§ **Data excerpts**:
——

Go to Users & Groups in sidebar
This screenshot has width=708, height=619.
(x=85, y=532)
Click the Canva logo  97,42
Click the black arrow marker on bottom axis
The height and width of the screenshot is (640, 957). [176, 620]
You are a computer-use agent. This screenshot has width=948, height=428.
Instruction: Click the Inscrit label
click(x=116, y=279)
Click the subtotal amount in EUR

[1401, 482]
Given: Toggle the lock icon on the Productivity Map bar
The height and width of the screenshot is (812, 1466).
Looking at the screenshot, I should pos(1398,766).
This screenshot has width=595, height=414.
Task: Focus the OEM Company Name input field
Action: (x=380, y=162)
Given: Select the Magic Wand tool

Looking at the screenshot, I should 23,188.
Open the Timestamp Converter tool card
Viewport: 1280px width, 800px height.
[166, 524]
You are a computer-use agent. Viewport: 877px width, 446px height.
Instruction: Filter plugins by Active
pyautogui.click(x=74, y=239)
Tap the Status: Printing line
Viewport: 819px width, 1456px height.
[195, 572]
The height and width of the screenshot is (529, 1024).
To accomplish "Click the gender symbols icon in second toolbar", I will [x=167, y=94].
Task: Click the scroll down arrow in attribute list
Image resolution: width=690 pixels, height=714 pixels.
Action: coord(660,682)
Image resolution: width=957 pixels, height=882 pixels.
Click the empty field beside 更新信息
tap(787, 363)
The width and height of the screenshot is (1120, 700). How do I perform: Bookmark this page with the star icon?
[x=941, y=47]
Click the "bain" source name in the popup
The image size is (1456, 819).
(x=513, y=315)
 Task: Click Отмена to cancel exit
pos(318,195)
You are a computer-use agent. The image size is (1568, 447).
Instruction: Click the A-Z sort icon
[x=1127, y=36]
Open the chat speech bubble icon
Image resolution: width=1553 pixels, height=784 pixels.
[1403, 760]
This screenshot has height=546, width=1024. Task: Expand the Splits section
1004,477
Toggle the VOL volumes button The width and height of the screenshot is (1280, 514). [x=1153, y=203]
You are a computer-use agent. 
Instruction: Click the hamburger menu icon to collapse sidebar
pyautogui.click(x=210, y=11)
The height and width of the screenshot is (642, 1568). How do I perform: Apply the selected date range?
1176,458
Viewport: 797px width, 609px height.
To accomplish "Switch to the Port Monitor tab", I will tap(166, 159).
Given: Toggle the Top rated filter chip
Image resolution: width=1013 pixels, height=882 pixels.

——

§ **Activity**: Show each line of the records above containing "will".

§ **Problem solution**:
To accomplish "Click the gender symbols icon in second toolbar", I will [x=167, y=94].
To accomplish "Switch to the Port Monitor tab", I will tap(166, 159).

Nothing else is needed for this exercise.